Maynard devastating about track record of forecasting
A key finding of the Maynard Report (named after principal author Terry Maynard) is that "optimism bias" is endemic in the toll forecasting business, and that Wilbur Smith which does about half the industry's forecasts is typical of the industry - driven by sponsors to produce the exaggerated forecasts they want. It cites work by Robert Bain, Bent Flyvbjerg, NHCRP, and ourselves but goes into several forecasts with original work.
Bain using work he started at Standard and Poors found that of 100 tollroad forecasts worldwide the average actual traffic was 77% of forecast or an overestimate of about 30% for year 1 and only minor improvement after that.
NCHRP looked at 26 toll road forecasts in the US over the first five years and found worse results.

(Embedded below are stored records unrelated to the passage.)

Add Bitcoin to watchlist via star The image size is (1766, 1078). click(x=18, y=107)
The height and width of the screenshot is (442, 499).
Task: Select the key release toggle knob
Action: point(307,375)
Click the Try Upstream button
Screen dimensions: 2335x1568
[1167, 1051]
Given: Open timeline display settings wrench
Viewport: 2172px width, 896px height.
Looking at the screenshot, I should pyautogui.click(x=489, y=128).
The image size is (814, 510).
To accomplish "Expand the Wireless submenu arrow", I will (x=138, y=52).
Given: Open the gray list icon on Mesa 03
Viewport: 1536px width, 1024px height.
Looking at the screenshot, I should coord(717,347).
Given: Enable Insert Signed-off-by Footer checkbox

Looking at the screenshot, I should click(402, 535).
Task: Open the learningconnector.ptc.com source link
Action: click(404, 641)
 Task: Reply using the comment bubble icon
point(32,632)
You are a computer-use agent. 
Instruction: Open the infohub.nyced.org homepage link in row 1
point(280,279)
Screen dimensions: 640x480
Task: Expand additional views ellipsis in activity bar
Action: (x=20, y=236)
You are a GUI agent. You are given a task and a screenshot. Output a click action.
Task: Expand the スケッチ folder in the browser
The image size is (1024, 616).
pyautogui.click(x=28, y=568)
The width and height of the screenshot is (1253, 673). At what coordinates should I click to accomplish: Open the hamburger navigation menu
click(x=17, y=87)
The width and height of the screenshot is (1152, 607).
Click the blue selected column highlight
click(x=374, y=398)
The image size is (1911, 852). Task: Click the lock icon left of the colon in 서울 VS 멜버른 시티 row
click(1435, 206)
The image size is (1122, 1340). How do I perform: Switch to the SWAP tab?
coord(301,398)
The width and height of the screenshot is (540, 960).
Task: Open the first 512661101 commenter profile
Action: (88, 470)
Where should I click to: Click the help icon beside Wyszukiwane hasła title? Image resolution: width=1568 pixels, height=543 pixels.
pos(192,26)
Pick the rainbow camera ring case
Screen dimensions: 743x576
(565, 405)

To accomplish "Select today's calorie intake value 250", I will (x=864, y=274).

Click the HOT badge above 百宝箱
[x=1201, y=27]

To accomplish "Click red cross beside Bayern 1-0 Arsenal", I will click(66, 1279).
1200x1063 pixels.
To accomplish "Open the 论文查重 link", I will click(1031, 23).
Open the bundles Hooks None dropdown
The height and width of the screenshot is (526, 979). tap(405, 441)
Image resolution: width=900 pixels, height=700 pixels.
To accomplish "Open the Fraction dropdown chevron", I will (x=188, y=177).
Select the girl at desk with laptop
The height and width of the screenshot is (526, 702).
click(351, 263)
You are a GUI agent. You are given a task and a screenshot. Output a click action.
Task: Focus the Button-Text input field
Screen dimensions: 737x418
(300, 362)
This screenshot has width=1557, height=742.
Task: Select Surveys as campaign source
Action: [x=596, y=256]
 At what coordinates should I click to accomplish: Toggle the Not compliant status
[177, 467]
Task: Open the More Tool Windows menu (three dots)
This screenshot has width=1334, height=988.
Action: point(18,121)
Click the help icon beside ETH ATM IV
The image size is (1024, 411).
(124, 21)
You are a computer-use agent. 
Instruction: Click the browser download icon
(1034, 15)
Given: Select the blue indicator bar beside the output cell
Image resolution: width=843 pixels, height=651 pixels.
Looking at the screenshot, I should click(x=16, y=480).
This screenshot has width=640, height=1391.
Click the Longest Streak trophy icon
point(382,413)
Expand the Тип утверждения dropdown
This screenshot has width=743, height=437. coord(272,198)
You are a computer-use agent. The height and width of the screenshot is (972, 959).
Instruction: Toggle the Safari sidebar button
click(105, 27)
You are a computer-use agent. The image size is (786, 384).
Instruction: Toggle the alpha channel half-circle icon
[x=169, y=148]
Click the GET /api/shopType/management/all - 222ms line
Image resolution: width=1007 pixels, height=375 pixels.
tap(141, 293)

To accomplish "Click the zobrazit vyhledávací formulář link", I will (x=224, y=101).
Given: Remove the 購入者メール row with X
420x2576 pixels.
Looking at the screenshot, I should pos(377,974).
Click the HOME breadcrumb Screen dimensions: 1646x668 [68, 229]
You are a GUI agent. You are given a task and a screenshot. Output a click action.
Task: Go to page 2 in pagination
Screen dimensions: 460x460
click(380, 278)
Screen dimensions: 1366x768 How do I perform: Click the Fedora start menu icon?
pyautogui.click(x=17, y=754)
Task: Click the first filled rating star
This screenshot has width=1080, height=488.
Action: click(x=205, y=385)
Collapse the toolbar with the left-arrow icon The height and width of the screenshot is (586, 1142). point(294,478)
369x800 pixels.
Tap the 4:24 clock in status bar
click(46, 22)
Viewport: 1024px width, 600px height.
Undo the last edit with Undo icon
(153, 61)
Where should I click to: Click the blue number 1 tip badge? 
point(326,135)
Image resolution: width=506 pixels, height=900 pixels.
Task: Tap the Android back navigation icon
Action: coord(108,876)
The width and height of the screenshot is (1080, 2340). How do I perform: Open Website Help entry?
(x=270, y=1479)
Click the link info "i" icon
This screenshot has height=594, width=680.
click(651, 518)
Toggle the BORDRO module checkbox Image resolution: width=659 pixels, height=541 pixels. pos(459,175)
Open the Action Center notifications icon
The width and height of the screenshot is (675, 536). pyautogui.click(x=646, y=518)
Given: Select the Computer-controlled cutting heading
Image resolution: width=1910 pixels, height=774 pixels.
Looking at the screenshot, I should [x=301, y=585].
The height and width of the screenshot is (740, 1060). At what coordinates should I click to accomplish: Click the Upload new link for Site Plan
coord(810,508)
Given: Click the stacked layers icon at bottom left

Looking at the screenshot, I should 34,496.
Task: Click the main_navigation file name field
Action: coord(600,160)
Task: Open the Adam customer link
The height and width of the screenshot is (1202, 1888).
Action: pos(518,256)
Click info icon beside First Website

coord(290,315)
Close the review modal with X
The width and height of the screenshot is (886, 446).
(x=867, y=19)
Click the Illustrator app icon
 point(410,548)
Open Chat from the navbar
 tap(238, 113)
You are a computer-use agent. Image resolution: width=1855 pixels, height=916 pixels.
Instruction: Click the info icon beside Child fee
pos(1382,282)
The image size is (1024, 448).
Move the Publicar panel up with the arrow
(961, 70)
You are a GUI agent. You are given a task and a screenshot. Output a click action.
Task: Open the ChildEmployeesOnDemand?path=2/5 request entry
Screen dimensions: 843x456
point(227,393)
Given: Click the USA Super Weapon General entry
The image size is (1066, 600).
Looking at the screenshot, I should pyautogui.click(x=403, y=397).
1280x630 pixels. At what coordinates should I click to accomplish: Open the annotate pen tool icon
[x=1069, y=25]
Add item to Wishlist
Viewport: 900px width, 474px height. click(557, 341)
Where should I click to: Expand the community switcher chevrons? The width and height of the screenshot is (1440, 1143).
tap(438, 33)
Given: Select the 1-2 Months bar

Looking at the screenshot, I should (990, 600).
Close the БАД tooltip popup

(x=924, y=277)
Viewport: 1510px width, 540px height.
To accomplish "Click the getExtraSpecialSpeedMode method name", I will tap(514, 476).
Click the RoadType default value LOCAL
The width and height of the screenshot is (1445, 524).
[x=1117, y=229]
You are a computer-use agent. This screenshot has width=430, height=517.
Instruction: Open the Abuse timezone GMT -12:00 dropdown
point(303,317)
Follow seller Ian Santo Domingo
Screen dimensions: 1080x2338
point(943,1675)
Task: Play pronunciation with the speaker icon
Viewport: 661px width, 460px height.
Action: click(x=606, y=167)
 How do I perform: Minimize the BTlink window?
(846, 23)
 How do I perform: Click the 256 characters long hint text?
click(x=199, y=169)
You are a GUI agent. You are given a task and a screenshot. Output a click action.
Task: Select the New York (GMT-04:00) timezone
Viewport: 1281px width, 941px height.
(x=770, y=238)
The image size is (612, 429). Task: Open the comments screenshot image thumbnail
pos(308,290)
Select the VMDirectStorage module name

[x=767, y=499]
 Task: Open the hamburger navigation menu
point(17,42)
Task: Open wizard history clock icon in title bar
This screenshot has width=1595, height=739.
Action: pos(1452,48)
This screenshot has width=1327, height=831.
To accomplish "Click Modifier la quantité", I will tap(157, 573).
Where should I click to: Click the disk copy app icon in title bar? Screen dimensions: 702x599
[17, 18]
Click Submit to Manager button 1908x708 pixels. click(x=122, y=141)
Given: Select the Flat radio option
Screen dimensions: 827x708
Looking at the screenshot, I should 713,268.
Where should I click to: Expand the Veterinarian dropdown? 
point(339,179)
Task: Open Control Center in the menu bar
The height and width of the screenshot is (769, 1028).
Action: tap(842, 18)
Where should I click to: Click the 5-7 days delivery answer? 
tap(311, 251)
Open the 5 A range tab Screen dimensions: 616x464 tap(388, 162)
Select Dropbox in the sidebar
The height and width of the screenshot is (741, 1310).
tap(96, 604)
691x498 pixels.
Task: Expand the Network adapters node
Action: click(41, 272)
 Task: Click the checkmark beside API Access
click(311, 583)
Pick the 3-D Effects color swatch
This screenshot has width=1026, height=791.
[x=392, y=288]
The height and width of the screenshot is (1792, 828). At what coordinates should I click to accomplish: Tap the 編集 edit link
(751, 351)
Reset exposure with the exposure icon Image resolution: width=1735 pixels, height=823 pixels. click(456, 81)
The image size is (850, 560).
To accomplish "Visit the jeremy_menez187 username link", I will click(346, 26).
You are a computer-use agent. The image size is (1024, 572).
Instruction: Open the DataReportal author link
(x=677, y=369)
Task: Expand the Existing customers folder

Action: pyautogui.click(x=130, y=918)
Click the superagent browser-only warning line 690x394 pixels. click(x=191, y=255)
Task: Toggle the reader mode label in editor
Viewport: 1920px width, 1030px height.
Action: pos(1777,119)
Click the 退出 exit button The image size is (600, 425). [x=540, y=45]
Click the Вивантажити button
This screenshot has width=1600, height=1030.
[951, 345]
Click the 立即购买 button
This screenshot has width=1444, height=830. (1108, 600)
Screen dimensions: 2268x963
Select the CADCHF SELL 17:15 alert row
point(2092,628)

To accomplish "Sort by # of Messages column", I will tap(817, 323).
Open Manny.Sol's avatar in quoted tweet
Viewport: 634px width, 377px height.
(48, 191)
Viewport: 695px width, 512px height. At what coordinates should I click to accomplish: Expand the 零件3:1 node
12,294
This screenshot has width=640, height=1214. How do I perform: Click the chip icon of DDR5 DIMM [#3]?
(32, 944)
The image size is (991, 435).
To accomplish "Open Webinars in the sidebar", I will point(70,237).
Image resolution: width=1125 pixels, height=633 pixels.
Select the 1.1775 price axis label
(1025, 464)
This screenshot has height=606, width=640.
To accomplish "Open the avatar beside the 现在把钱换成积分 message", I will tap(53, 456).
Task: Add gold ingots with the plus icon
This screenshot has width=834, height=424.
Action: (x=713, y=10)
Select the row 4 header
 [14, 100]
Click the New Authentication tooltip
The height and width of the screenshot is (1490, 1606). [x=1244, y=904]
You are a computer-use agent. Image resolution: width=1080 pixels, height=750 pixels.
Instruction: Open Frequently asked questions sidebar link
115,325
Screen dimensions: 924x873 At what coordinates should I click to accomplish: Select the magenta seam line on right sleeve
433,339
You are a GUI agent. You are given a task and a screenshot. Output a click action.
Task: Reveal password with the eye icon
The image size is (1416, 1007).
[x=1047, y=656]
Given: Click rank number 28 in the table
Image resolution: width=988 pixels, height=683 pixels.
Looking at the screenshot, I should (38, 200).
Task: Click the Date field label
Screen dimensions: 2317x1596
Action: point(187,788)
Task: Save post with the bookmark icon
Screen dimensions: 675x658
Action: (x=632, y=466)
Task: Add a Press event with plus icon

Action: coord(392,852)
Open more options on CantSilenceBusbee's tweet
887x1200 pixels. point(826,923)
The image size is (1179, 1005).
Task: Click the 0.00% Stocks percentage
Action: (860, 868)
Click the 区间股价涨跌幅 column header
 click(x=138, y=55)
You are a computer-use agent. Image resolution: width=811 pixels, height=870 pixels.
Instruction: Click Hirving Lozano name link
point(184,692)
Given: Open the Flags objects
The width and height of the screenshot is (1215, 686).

Writes Maynard: "The atrocious overestimates of revenue by all the forecasters reflected in this data highlight the difficulty in forecasting demand in the 'ramp-up' period of a new toll road. They are inadequate for planning future revenues, financing, and toll rates."
And there is little indication forecasts improve much over time.
On the Dulles Toll Road forecasting WSA starts with an inflated number for current employment in the major county served (900k vs 700k) and then inflates that faster than others with a higher growth rate (see graph nearby). Similarly on the Knik Arm bridge in Alaska WSA used exaggerated population and employment data, claiming to base them on numbers from a local University institute, which has denied its numbers are used.
Maynard picks up on what we reported (2011-04-11) as huge inconsistency in Dulles forecasting between WSA's modest projections of traffic and revenue for VDOT in 2005 and their highly bullish projections in 2009 for the new concessionaire MWAA. (see graphing of the inconsistency nearby)
Growth prospects declined in that period, and forecasts should have been lowered, not raised. WSA has never explained the basis for their large upward revisions.
"Our examination of vital population and employment input data used by WSA in its forecasts indicates it has almost always used the most optimistic data available to make its forecasts.
"This includes its 2005 and 2009 forecasts for the Dulles Toll Road. In its 2005 study, it utilized population and employment forecasts provided by GMU CRA which characterized official MWCOG forecasts as understating the area’s growth potential. Then, in 2009, it discarded the conclusions of the contractor it hired to do its socio-economic forecast, Linden Street Associates, Inc., of Alexandria, which had discounted the official MWCOG forecasts as overreaching.
"Instead, it used forecast data provided by Woods & Poole, Inc., another local demographic analysis shop, which was much more aggressive. As we have noted, in the one data point from those two studies we were able to check for Fairfax County—data from the US Census Bureau in 2010—the 2005 WSA forecast over-stated county employment by 25% and the 2009 study overstated it by 52%. In both cases, all the population forecasts we examined were within a reasonable five percentage points of the US Census 2010 count."
Detroit
In Detroit Michigan Maynard writes that an independent study by Halcrow found that WSA had used population and employment projections that were "far too high" and traffic was likely to be "about half" of WSA forecasts. He has an appendix commenting on the Detroit-Windsor DRIC/NITC bridge project.
Maynard says some of WSA's numbers are wrong, and that Halcrow's modeling is more convincing because it performs well in backward testing - not attempted by WSA.
NOTE: we're fully open to any response from WSA or any other forecasters. So far no response from WSA to the invitation to defend their work.